At the other end of the scale one wonders, too, about the unknown unknowns as no reference book is likely to be all-encompassing. Sometimes these would be species that simply got lost on a migratory journey, got swept in by intemperate weather or just extended its usual range. It would be wonderful and exciting positively to identify one of these - a serendipitous moment! Hope springs eternal.
Then, and this is the main thrust of this blog, there are the species that we just don't see at all, but the books tell us are, or ought to be, there - known unknowns or perhaps in this case "known unseens". Our local reference book L'Albera describes many species like this which one never encounters; but that does not mean they are not there, happily living out their lives away from our gaze. The obvious candidates will be crepuscular, nocturnal or simply shy animals such as pine marten, otter, badger and deer.

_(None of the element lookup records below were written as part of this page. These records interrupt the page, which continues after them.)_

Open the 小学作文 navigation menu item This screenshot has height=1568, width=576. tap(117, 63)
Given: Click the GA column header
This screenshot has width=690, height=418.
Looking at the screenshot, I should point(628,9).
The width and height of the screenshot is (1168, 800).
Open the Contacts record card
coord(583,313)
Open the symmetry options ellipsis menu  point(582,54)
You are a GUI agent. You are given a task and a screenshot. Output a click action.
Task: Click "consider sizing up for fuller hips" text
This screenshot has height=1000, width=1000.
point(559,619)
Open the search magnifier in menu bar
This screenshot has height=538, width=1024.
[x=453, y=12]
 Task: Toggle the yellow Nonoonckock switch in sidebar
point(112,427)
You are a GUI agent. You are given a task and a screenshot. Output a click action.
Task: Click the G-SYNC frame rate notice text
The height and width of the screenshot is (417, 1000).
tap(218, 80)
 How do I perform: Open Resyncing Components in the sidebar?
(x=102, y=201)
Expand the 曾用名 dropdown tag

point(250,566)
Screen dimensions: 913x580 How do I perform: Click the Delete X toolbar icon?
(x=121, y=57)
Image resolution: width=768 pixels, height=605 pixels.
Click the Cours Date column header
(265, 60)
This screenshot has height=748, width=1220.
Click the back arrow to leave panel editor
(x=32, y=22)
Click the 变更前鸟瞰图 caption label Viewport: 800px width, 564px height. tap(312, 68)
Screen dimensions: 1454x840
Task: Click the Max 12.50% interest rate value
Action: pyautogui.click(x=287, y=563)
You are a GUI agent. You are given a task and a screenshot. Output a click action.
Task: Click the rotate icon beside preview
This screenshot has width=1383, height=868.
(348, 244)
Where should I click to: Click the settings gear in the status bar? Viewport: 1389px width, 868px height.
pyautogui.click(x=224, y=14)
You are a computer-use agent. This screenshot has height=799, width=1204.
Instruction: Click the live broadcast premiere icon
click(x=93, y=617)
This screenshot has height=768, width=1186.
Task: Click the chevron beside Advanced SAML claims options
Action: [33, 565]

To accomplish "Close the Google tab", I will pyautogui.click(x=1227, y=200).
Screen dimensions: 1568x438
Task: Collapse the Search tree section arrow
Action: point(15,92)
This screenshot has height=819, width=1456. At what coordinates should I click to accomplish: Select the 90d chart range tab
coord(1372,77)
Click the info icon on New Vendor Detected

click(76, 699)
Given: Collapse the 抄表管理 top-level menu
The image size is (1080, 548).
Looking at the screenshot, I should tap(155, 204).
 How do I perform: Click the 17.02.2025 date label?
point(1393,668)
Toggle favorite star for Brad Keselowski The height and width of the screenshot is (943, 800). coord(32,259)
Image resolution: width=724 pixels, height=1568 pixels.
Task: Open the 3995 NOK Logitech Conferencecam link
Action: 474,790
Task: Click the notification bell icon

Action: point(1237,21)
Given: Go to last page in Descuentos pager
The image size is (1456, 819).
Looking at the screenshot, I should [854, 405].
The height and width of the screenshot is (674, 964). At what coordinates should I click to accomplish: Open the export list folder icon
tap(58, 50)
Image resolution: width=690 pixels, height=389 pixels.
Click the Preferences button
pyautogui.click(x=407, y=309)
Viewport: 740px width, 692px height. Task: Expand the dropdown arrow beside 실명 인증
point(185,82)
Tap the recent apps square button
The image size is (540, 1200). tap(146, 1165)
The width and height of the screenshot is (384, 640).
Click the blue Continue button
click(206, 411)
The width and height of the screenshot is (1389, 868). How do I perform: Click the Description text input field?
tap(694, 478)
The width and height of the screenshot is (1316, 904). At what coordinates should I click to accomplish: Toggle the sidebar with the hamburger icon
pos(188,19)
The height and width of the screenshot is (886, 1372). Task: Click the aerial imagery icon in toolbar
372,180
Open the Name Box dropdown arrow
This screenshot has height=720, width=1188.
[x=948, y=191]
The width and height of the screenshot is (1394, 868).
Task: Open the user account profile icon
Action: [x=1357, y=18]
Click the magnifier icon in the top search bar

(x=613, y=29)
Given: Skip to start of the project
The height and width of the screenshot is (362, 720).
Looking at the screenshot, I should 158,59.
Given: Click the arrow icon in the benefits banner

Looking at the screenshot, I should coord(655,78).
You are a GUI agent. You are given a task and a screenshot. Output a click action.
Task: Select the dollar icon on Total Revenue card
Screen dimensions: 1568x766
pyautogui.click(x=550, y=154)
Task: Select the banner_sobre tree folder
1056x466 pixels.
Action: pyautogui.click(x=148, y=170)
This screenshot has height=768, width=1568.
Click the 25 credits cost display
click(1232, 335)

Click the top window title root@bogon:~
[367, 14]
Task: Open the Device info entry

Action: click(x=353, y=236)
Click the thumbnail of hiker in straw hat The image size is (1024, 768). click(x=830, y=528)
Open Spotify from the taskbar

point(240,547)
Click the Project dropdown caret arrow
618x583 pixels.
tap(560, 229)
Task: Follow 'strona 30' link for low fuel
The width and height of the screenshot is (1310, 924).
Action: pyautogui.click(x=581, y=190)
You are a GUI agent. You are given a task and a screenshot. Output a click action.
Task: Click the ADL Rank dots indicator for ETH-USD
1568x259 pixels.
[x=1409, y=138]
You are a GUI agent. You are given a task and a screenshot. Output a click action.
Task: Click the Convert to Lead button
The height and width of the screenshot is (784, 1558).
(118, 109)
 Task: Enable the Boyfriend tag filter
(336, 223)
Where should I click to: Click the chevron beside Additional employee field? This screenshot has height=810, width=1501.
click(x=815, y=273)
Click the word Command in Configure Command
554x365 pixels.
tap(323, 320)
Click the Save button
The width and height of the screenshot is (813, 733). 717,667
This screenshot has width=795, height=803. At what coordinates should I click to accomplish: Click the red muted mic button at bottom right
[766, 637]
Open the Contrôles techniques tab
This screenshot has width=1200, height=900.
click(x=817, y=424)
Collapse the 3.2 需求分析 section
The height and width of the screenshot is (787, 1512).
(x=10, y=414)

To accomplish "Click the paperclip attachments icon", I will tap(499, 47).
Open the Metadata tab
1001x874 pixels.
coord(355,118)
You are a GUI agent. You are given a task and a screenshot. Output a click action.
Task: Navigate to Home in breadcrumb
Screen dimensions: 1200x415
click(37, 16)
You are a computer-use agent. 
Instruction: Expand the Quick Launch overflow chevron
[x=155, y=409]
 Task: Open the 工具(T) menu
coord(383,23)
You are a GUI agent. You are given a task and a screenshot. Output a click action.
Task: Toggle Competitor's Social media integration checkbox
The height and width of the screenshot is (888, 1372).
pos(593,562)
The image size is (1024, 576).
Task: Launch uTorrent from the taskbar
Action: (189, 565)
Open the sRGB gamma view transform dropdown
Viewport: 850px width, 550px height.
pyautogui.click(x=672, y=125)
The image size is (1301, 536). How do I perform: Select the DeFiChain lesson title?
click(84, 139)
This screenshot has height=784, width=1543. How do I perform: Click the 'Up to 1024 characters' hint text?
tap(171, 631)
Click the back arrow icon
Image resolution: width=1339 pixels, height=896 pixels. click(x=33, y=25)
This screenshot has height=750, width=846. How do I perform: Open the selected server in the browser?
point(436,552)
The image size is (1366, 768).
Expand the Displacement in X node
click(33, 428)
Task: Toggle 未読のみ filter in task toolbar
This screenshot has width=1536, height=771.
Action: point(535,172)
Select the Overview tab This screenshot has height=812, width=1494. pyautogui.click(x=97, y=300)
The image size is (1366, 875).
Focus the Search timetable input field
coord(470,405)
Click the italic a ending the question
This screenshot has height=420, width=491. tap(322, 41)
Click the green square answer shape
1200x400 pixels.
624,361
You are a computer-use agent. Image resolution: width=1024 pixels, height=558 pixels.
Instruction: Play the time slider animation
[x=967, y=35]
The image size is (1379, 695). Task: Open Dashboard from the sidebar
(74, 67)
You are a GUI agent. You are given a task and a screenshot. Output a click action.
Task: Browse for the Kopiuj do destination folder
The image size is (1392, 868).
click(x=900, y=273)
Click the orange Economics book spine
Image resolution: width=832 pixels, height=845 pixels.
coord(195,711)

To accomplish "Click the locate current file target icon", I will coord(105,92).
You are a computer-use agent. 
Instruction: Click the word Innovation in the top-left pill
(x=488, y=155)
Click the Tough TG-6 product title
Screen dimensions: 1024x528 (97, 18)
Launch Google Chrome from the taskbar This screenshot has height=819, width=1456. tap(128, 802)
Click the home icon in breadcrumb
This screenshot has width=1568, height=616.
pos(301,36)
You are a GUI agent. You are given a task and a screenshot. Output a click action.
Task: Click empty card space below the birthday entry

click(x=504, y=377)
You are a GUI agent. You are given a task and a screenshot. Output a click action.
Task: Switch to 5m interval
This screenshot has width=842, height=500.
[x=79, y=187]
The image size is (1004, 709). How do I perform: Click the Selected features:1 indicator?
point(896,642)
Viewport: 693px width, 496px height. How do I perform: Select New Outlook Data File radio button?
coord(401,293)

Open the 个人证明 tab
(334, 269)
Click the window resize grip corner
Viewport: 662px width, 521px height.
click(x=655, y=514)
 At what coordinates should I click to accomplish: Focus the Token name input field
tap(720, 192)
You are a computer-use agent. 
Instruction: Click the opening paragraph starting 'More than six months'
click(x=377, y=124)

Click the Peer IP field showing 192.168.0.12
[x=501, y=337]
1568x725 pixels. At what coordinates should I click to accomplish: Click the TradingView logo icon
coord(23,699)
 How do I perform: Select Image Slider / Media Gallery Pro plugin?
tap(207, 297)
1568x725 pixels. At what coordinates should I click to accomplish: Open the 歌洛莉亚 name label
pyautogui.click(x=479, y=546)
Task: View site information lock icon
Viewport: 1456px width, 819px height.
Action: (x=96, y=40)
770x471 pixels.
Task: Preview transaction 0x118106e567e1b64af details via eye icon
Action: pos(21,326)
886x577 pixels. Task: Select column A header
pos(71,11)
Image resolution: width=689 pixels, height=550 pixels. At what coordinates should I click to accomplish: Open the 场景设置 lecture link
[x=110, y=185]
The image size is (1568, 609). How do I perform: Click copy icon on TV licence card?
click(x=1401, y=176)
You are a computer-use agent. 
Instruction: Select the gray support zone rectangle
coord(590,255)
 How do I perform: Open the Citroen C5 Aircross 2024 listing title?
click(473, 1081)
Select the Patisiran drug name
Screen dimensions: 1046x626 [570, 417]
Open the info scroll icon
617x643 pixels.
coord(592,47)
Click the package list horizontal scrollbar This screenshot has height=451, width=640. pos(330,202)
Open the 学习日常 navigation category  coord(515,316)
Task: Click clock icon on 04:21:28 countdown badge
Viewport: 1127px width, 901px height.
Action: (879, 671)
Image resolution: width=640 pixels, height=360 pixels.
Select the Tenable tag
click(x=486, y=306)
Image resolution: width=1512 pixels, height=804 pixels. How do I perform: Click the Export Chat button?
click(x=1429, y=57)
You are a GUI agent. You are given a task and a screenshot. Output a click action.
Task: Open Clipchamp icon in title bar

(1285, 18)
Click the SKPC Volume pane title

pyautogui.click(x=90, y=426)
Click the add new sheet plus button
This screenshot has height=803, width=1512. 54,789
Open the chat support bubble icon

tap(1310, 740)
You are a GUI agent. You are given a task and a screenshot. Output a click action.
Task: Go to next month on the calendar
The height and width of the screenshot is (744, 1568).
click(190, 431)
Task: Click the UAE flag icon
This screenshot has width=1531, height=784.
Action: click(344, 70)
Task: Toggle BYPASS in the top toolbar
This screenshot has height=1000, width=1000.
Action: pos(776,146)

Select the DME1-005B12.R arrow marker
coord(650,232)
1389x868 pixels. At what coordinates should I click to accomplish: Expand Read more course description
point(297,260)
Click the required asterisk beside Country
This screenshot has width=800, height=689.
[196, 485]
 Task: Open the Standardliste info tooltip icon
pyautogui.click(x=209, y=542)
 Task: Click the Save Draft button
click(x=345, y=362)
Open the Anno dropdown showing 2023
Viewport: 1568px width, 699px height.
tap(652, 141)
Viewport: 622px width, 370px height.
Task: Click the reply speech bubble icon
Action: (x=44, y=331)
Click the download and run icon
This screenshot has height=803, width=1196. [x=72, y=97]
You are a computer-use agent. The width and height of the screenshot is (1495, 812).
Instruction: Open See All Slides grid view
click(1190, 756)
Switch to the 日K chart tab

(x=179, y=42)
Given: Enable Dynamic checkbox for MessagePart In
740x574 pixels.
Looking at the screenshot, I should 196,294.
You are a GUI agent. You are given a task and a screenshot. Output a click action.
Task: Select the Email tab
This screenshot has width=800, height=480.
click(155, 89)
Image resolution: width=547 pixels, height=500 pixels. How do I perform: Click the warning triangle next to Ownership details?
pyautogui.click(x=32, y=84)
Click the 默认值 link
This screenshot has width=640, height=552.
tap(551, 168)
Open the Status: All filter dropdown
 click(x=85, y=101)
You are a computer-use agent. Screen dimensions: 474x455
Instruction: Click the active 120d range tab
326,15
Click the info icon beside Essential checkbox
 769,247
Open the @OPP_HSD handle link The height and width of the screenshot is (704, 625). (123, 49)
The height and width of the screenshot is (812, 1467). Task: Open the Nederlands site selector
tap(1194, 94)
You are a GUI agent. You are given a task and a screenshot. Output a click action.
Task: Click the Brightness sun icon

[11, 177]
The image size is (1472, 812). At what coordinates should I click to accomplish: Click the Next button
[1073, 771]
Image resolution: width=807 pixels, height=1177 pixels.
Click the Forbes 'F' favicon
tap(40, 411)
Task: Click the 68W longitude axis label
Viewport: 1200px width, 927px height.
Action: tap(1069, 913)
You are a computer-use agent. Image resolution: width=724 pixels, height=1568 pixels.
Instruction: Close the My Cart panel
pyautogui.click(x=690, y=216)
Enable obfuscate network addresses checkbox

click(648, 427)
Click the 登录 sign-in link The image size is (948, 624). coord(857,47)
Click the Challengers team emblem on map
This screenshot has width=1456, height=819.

Finding evidence of the known unseens is always at the back of my mind as I roam happily through our lovely area. I usually walk with my eyes to the ground - thus missing the birds, but hey, one can't have everything. And it is on the ground that one finds tracks and traces of these unseens.
I have seen tracks of what I suspect to be Roe Deer (Capreolus capreolus).
(As an side, I have actually seen what I think was a red deer (Cervus elaphus) one day quite close to Montesquieu. It was in a wooded area and came out of cover just ahead of me. Before I could grab the camera it had darted back. It was too big for a roe deer, being well over a metre at the shoulder.)
Sadly, I have seen a dead one near the lake at St. Génis, and Lesley saw what looked like one that had been run over near the bridge taking the D914 across the river Tech near Palau-del-Vidre.